I'm using Galaxy to analyze some mouse RNA seq samples. I'm encountering a strange issue that I think is coming up in Cufflinks. This is a screenshot of my cufflinks settings. I'm getting weird FPKM values across different samples for a bunch of Snords and MIRs. For example, in one sample, these genes are very high and apparently absent in the other three
If I inspect the BAM file of accepted hits generated by Tophat2, I can see the samples that gave a value of 0 are actually quite high and similar to the sample that gave a value of 2700. So, it looks like Tophat is doing a good job of placing the reads, but cufflinks is improperly assigning FPKM values.

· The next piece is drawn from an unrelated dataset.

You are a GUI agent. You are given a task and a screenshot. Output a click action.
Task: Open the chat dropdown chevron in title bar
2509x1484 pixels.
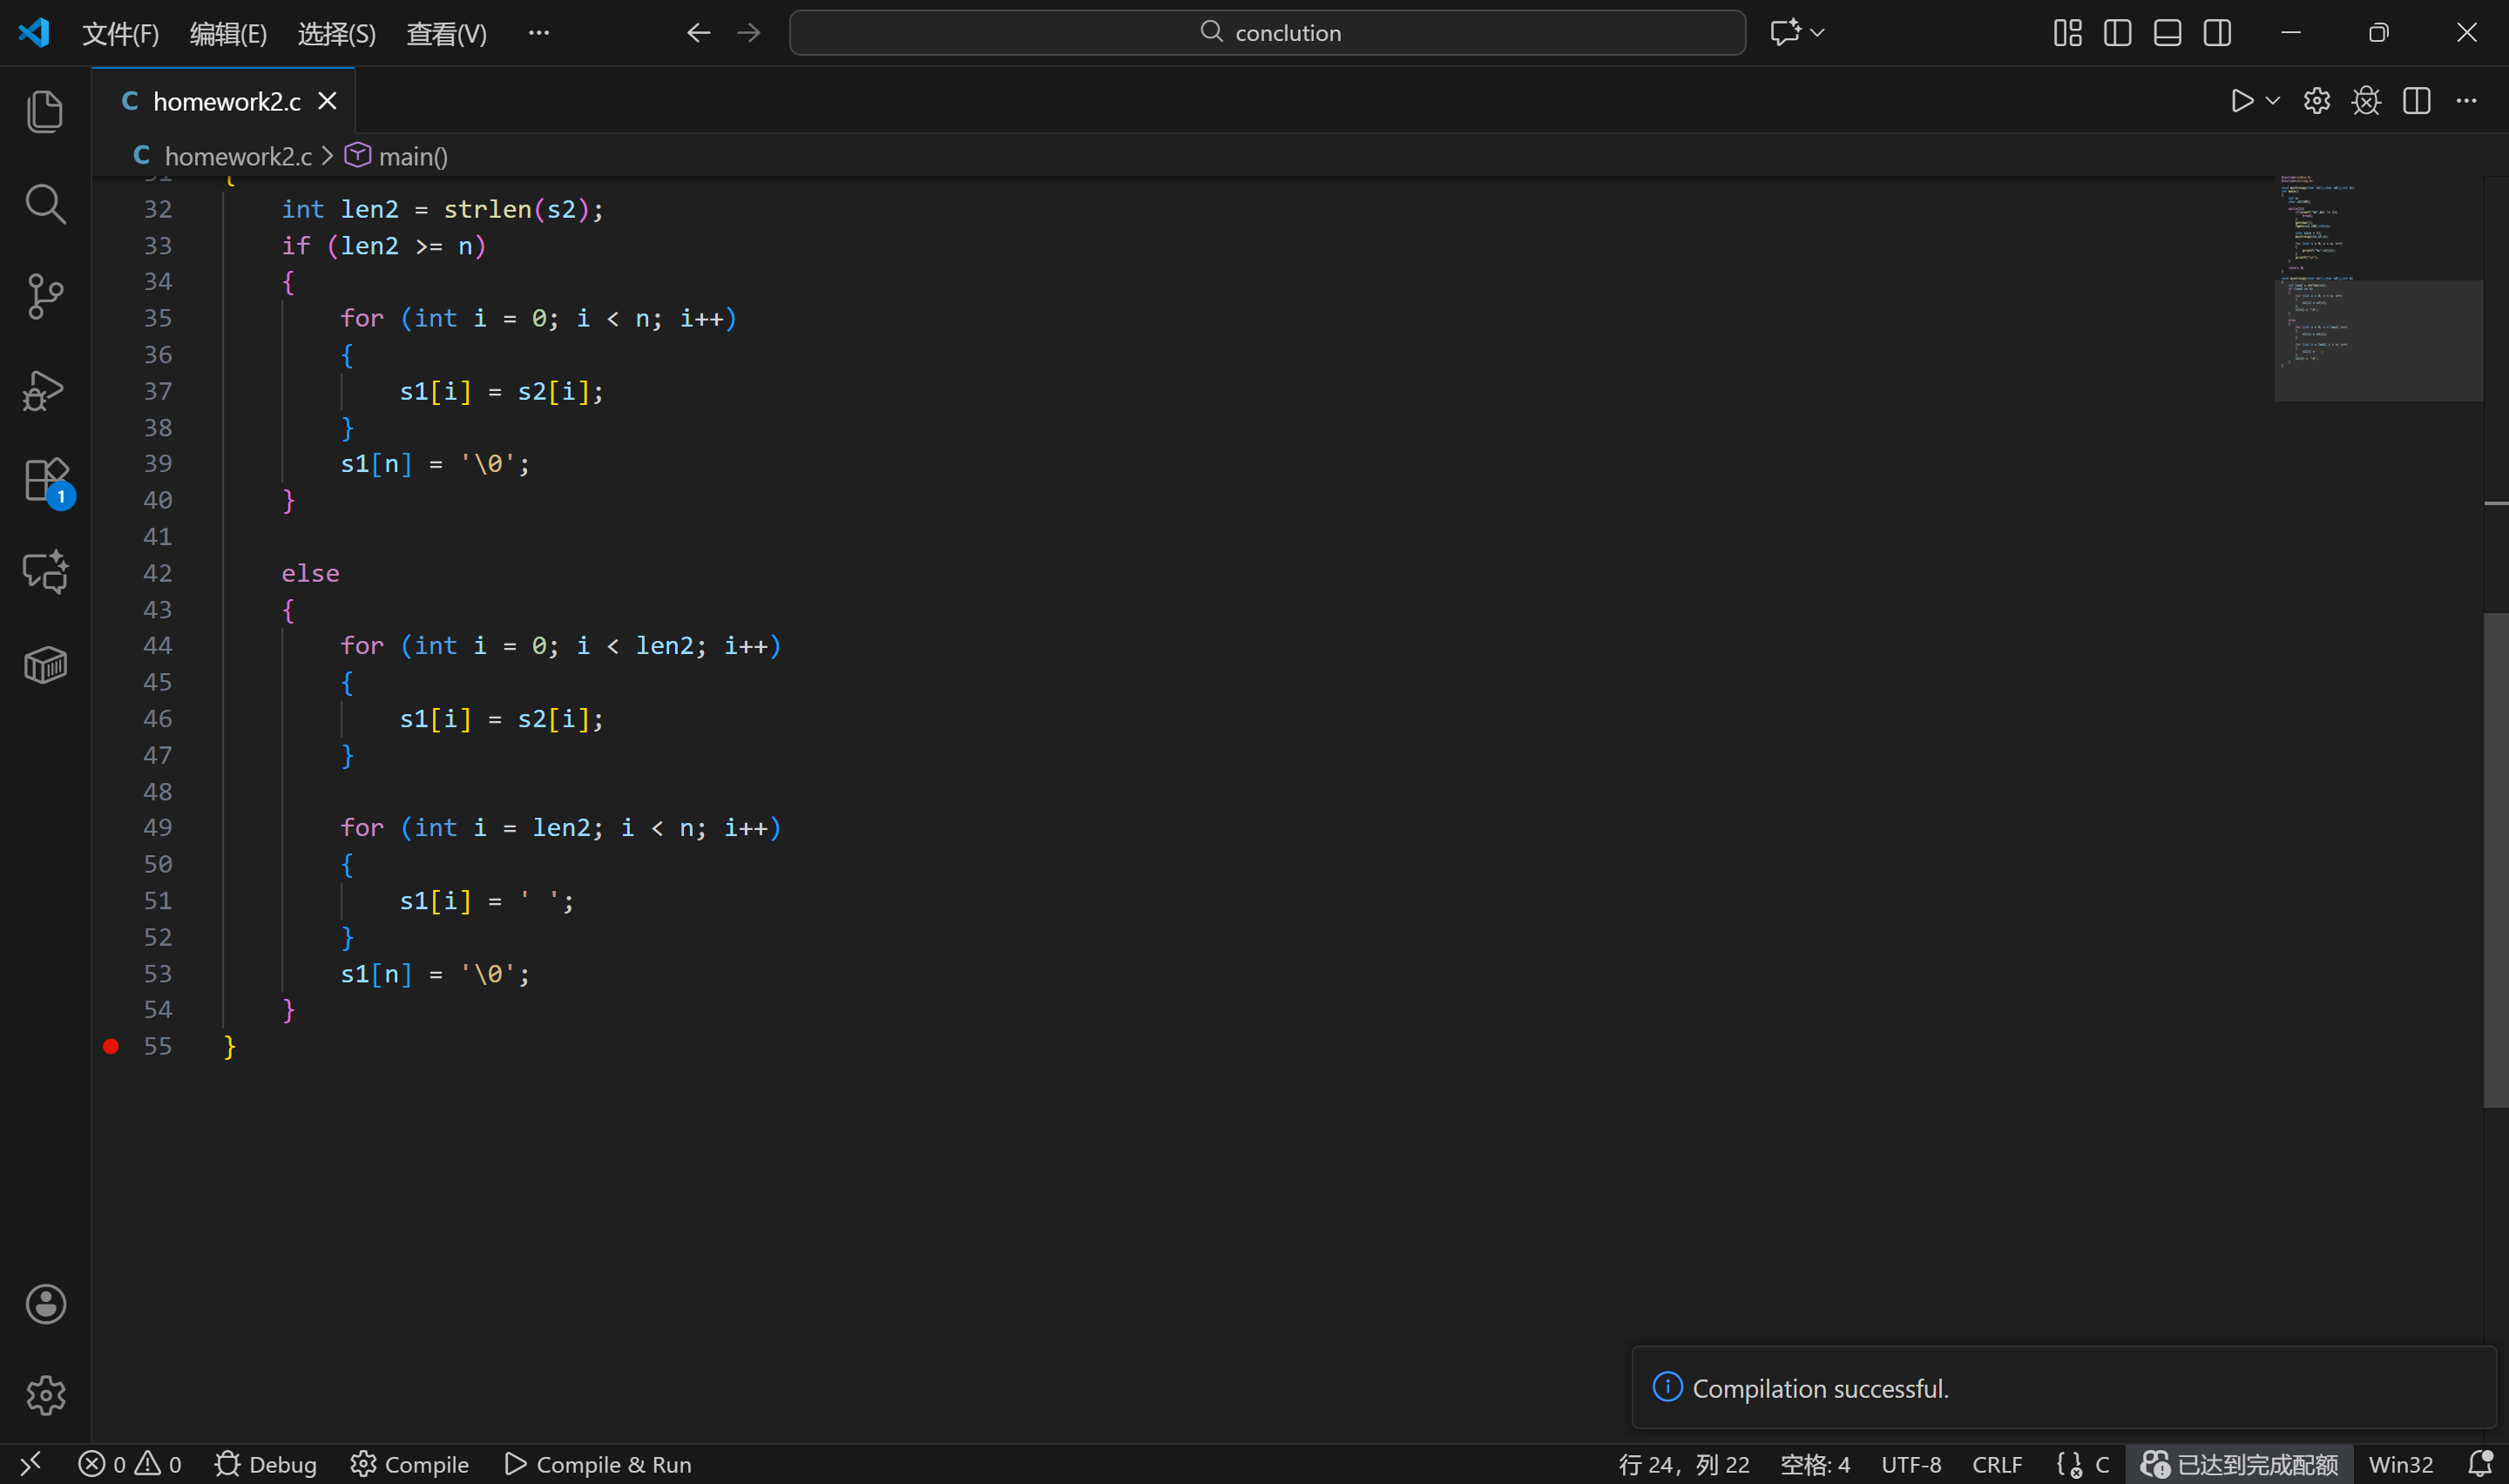click(x=1818, y=33)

Also, I've noticed that the conf_lo and conf_hi values are bit goofy. For example, for Snord34 FPKM, FPKM_conf_lo, FPKM_conf_hi values for two of the four samples are:
So the issue is that if I'm looking at differentially regulated genes, these sorts of genes are popping up and I have to inspect them all manually in IGV to see if indeed there are different counts. I should say that each sample seems to have its own signature of weird Snords and other genes. Put another way, there are about 10 genes, usually small nucleolar RNAs, that give FPKMs of >2000 for one sample and 0 for the other three and another 10 genes for another sample.